A Grotesque Caricature of the Gold Standard Caused the Great Depression

"[W]hat went down in the disaster and shame of the Great Depression was not the gold standard but its grotesque caricature in the form of the gold-exchange standard," observed Jacques Rueff in The Monetary Sin of the West, The Macmillan Company, New York, New York, 1972, p. 57.

Genoa Conference, 1922, courtesy of Wikipedia

The distinction between the classical gold standard and its "evil twin," the gold-exchange standard, continues to befuddle many monetary students and scholars.  There is a critical distinction to be made.  The gold standard was destroyed by World War I and thus could not possibly have been the cause of the Great Depression. 

Confusion in the public and even academic mind arose due to the institution of a "gold-exchange standard" in Genoa, in 1922, well described by the learned Mark Skousen as "a fatally flawed mixture of gold, flat money, and central banking." The pound sterling remained defined by and internationally convertible into gold. Other central banks could hold as a legal reserve gold-defined currencies rather than gold itself.

As described by the Wikipedia:

Among the propositions formulated at the conference was the proposal that central banks make a partial return to the Gold Standard. The Gold Standard had been dropped to print money to pay for the war. Central banks wanted a return to a gold-based economy for easing international trade and facilitating economic stability, but wanted a form of Gold Standard that "conserved" gold stocks - meaning that the gold remained in their vaults and day-to-day transactions were conducted with the representative paper notes.

This, rather than the classical gold standard, was the true precipitating cause of the Great Depression. 

Skousen wrote, in 1995, a perceptive critique of Prof. Eichengreen's Golden Fetters, published in The Freeman, from which this is extracted and bears reading in full:

Did the Gold Standard Cause the Great Depression?

The Postwar Monetary System Was Really a Gold-Exchange Standard

MAY 01, 1995 by MARK SKOUSEN

“Far from being synonymous with stability, the gold standard itself was the principal threat to financial stability and economic prosperity between the wars.”
—Barry Eichengreen, Golden Fetters (1992), p. 4

Berkeley Professor Barry Eichengreen has fueled the flames of anti-gold in his recent historical work, Golden Fetters: The Gold Standard and the Great Depression, 1919-1939 (Oxford University Press, 1992). Essentially, the author argues that (1) the international gold standard caused the Great Depression and (2) only after abandoning gold did the world economy recover. The book has been praised by colleagues, further dampening enthusiasm for the precious metal as an ideal monetary system.

It should be noted at the outset that Eichengreen, a Keynesian, is extremely biased against gold. In 1985, while teaching at Harvard, he edited a collection of essays entitled The Gold Standard in Theory and History (New York: Methuen, 1985), which pretends to offer a “complete picture” of how an international gold standard would operate, with pros and cons. Yet he failed to include a single article by a gold supporter! ...

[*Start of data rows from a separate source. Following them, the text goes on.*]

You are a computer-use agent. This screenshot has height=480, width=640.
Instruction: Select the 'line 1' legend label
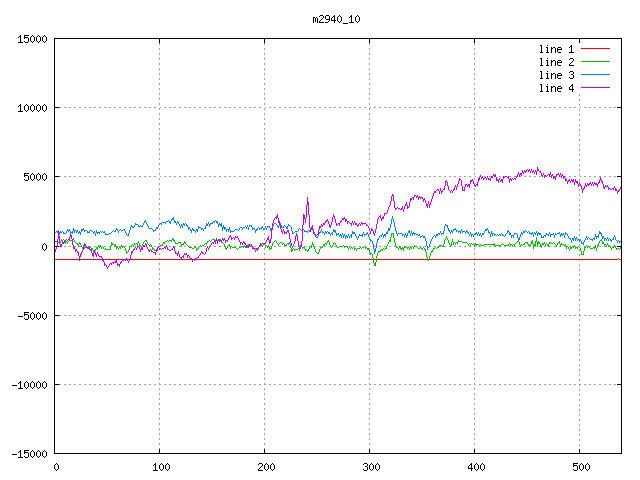(x=556, y=49)
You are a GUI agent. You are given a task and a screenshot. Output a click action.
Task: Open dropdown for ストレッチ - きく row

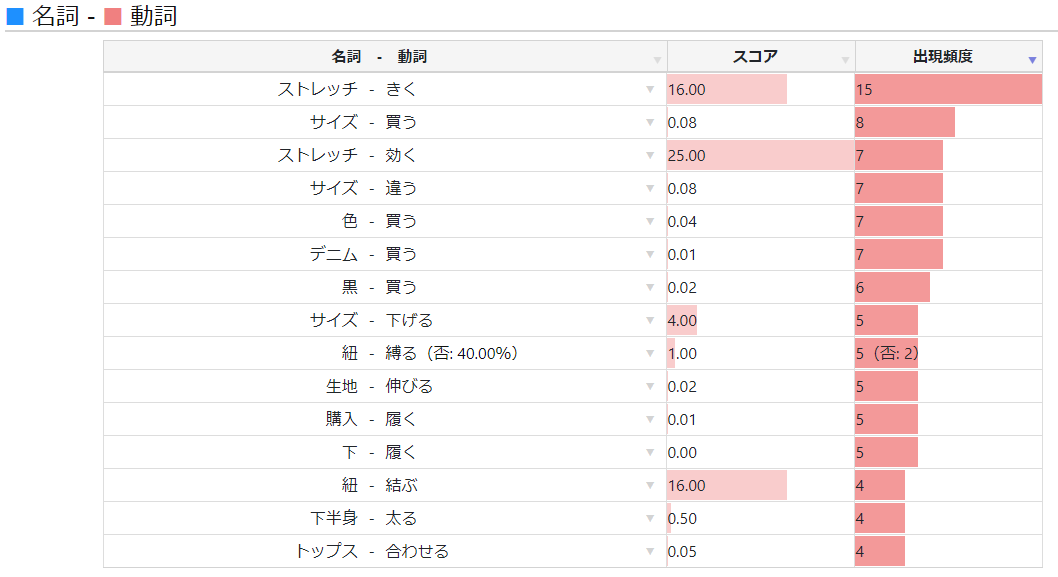(651, 90)
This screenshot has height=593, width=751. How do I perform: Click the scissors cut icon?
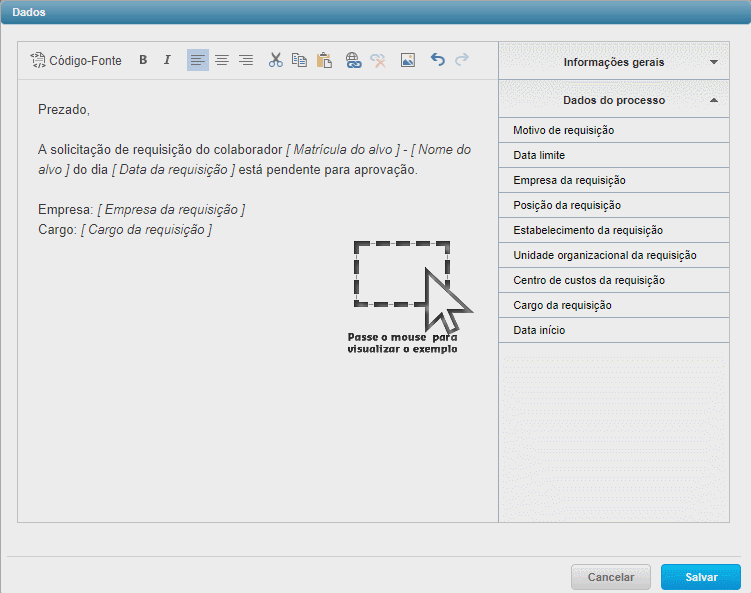275,60
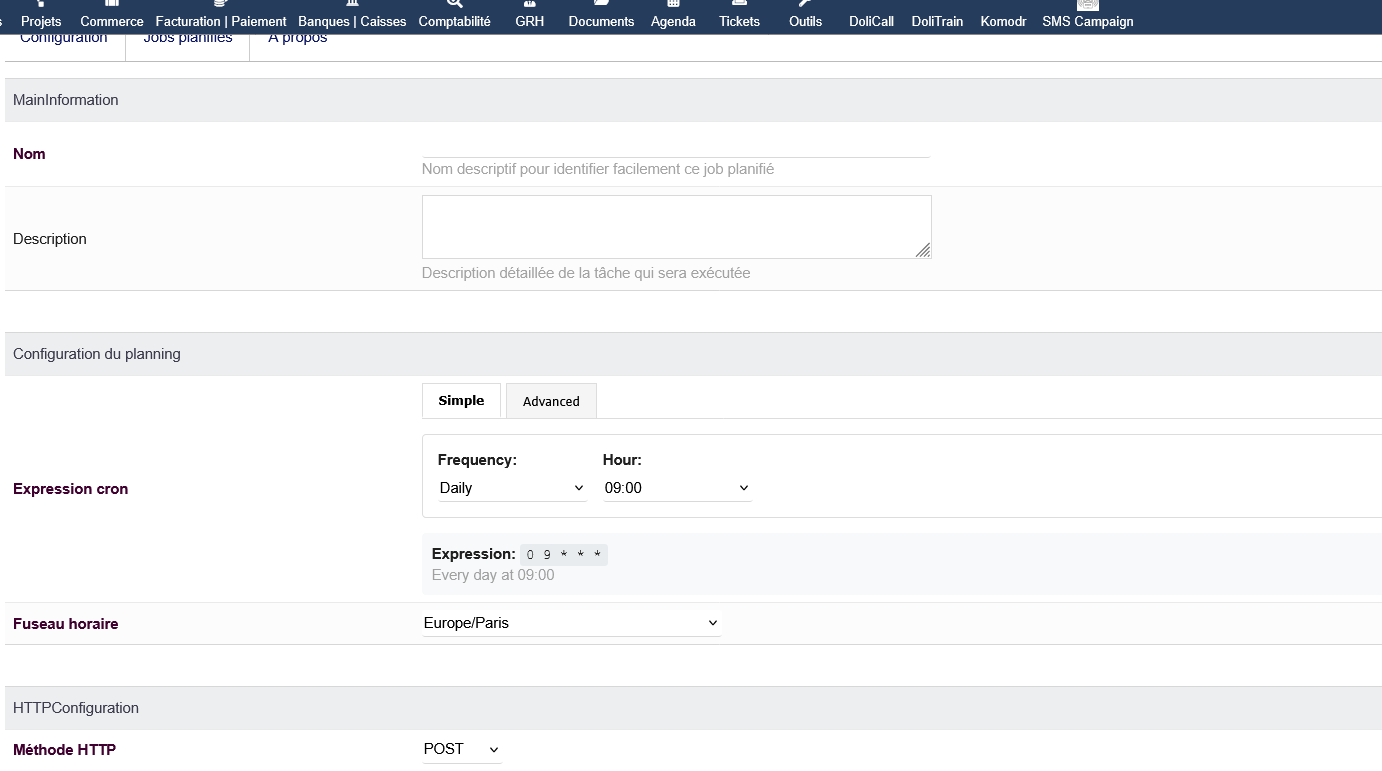This screenshot has width=1382, height=771.
Task: Click the Nom input field
Action: 676,146
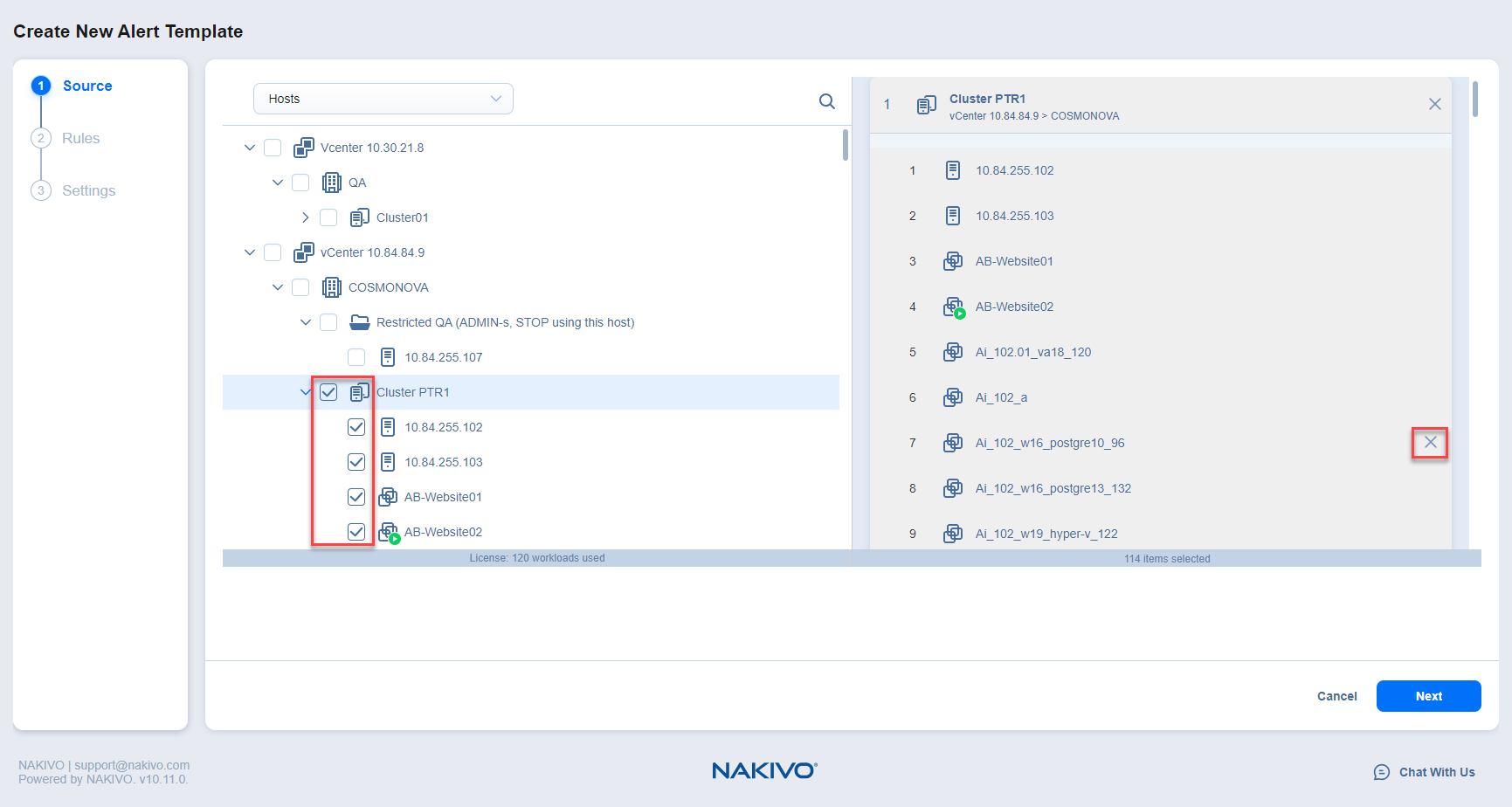This screenshot has width=1512, height=807.
Task: Click the Next button
Action: coord(1428,696)
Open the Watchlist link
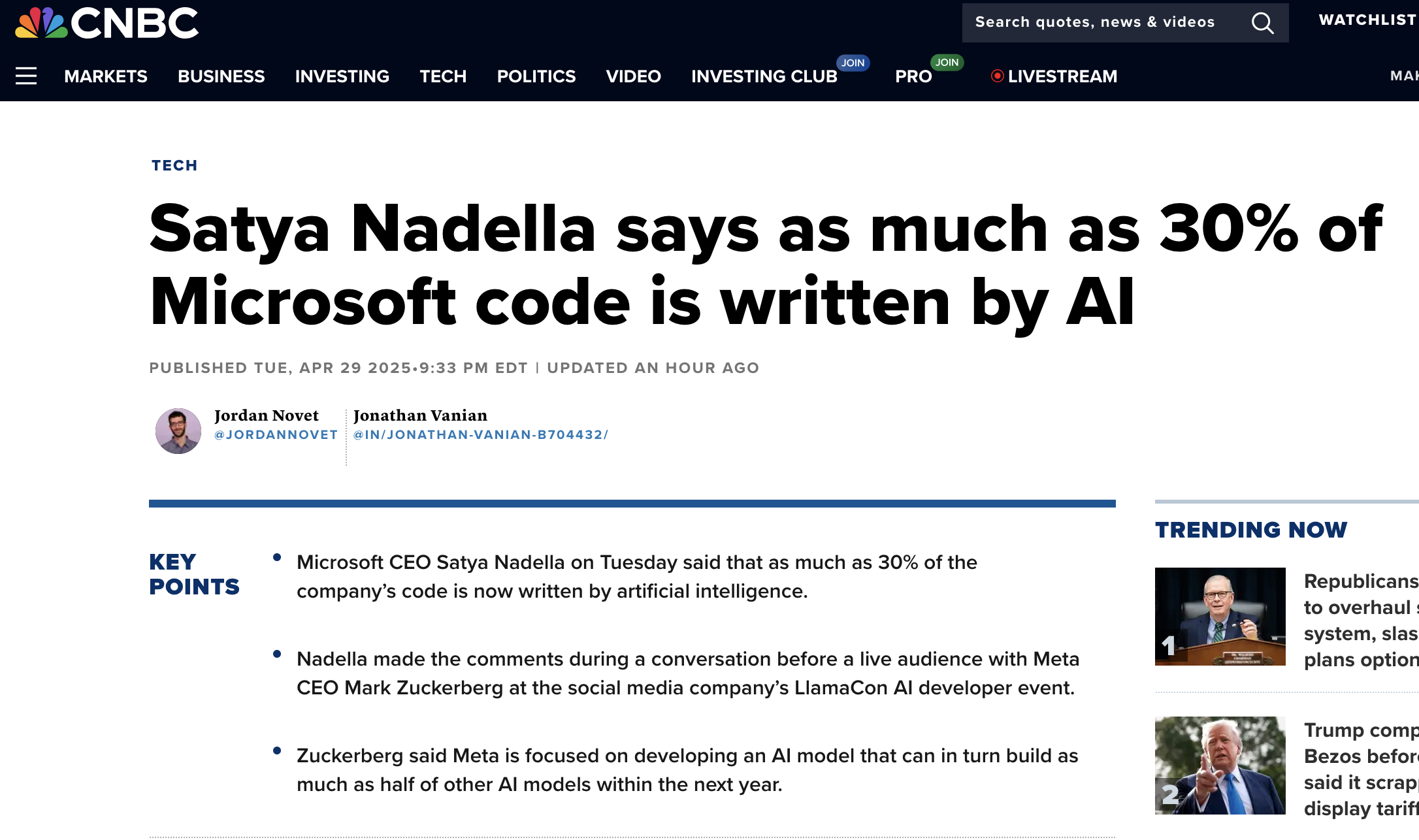 1367,20
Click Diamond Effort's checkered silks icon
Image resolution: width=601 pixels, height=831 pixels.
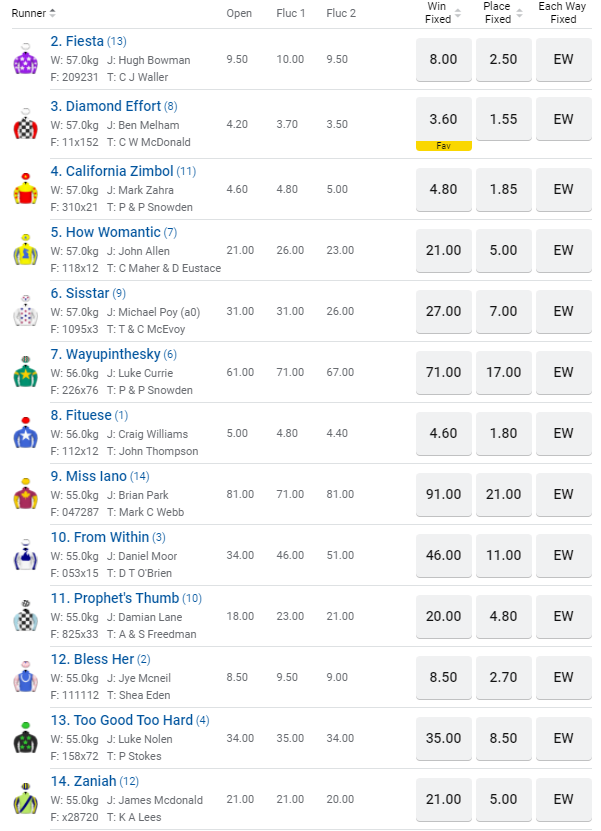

Despite his extensive research and history, Eichengreen cannot crucify mankind upon a cross of gold. In reality, the blame for the Great Depression must be laid at the feet of Western leaders who blundered repeatedly in re-establishing an international monetary system following the First World War. Their mistake was establishing a fatally flawed mixture of gold, flat money, and central banking, known as the “gold exchange standard,” instead of returning to the “classical gold standard” that existed prior to the Great War.

As Lehrman Institute founder and Chairman Lewis E. Lehrman wrote in the Fall 2011 issue of The Intercollegiate Review:

In 1922, at the little-known post–World War I Monetary Conference of Genoa, the gold-exchange standard was officially embraced by academic and political elites. It was there that the dollar and the pound were confirmed as official reserve currencies, so that these national currencies might substitute for what was said to be a “scarcity” of gold. But there was no true scarcity—only overvalued national currencies caused by the inflation of World War I. The overvaluation, relative to the gold monetary standard, was maintained after World War I despite a doubling and tripling of the general price level in national currencies during the war. The greatest economist of the twentieth century, Jacques Rueff, warned in the 1920s of the dangers of this flawed official reserve currency system, designed “in camera” by the experts. Rueff predicted a collapse of this newly rigged official reserve currency system. And it did collapse, in 1929–1931, with catastrophic effects.